__WHAT TO PRODUCE__: Below are records; copy every line in them that holds the word "each".

__DATA FOR THIS TASK__:
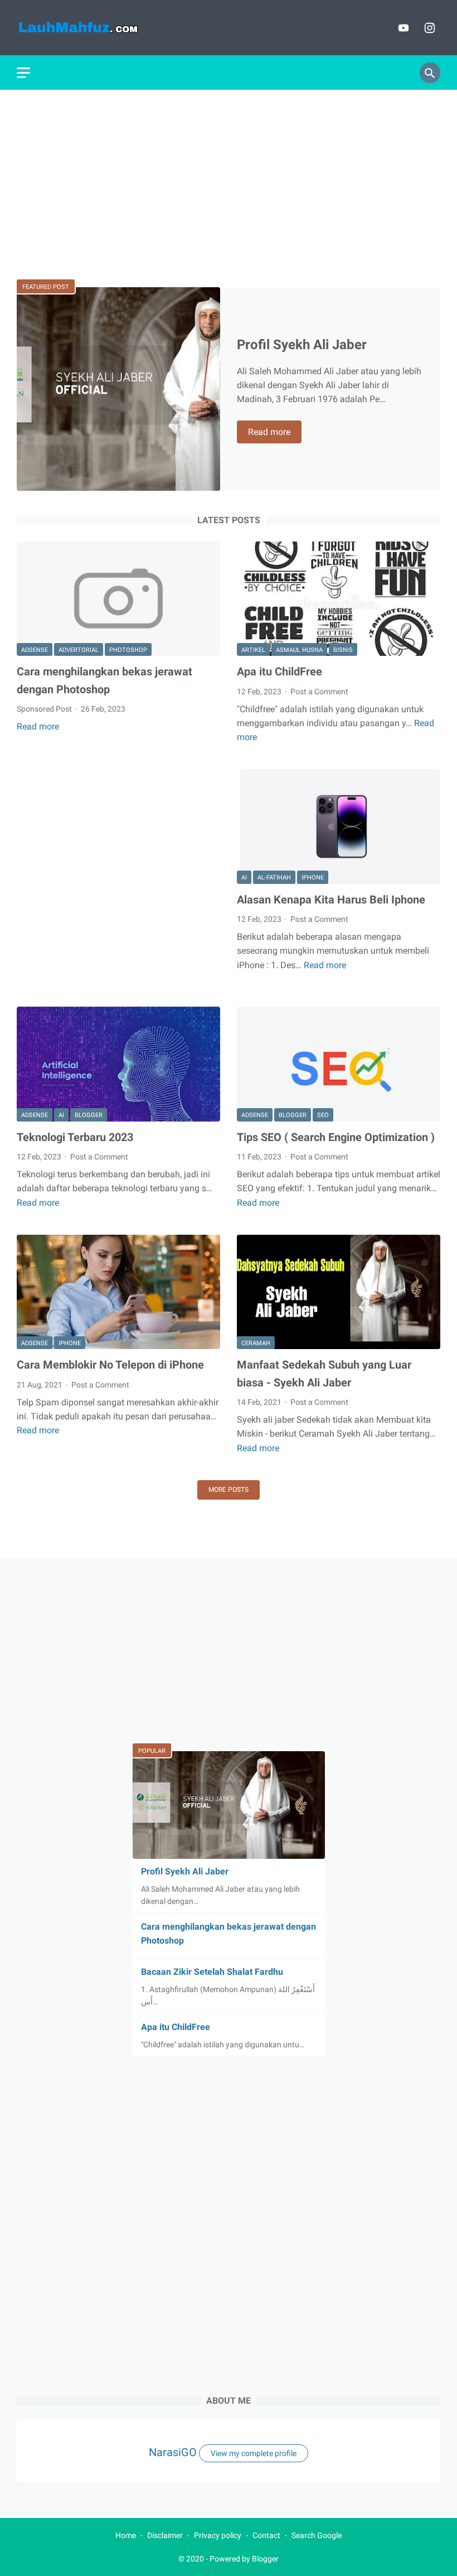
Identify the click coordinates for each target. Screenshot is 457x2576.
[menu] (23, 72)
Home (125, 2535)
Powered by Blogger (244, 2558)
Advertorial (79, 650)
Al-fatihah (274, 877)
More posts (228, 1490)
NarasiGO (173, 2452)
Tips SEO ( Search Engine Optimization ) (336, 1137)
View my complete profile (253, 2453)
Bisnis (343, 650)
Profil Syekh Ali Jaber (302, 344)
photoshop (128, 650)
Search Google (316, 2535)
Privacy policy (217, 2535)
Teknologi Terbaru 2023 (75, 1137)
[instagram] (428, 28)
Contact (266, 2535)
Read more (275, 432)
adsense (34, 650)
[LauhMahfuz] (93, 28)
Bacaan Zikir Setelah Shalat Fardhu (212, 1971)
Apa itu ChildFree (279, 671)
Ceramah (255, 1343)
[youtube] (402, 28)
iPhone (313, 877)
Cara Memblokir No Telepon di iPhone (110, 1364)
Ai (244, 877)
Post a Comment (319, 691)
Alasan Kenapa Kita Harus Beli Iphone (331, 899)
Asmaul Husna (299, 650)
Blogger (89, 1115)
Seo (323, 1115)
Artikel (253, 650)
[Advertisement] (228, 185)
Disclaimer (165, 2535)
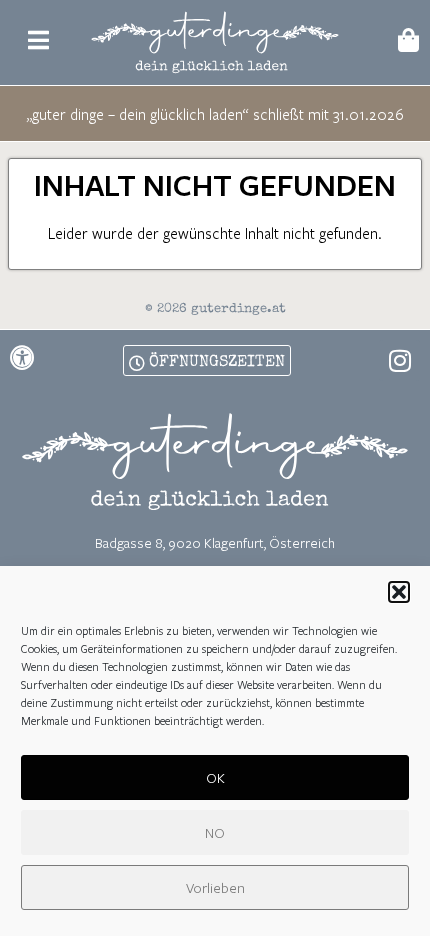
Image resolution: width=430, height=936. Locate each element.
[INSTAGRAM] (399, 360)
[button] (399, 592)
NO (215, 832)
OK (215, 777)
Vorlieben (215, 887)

---

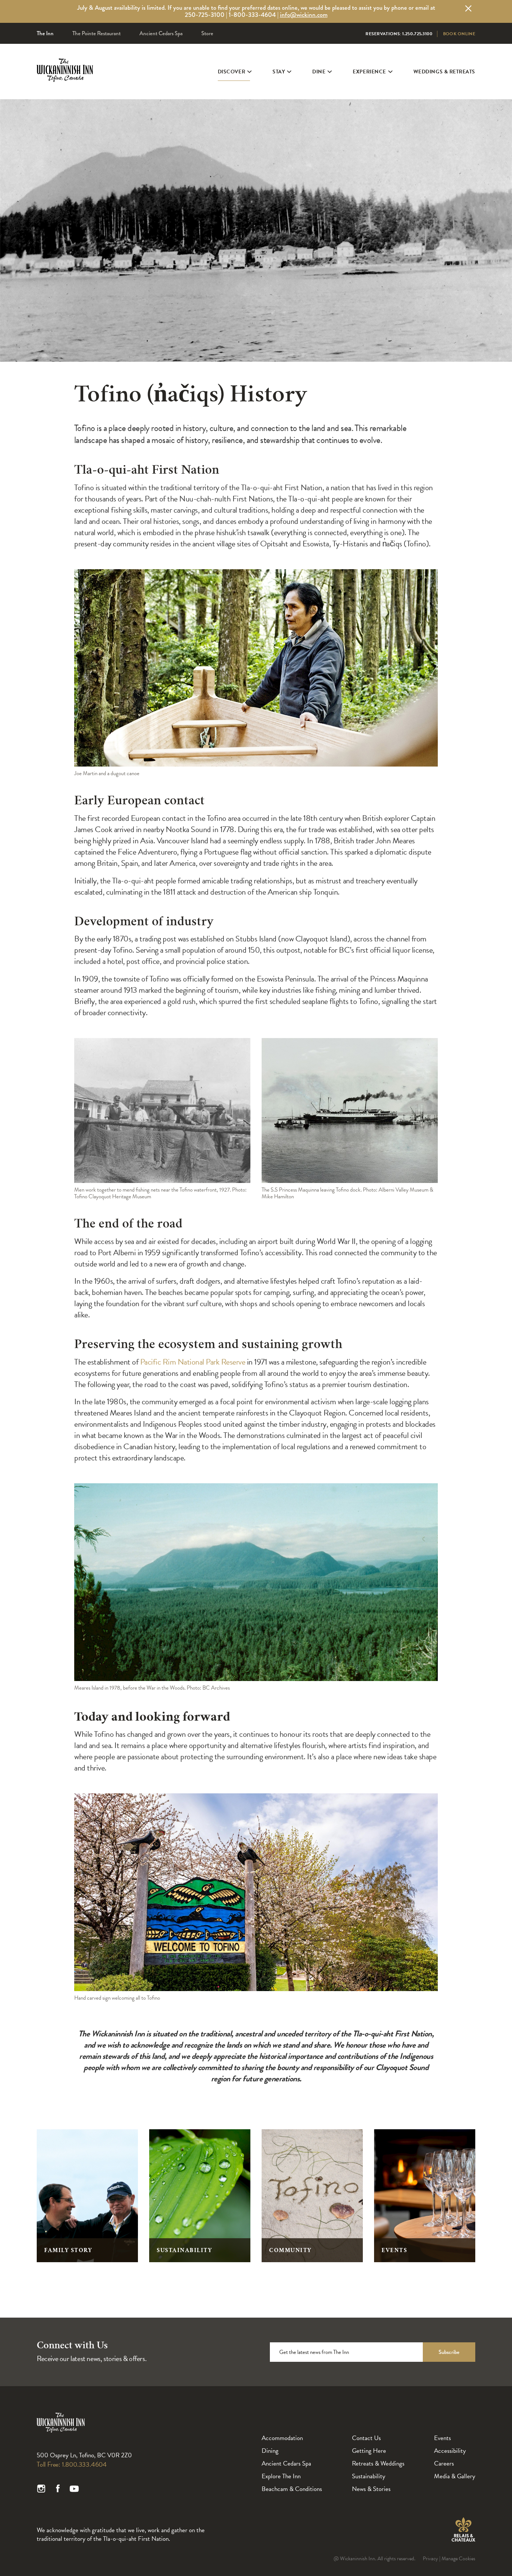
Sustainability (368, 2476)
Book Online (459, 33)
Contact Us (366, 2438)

__RESULT__:
Identify the click coordinates for each target. Screenshot is 457x2576.
Image resolution: width=430, height=936. Locate each element.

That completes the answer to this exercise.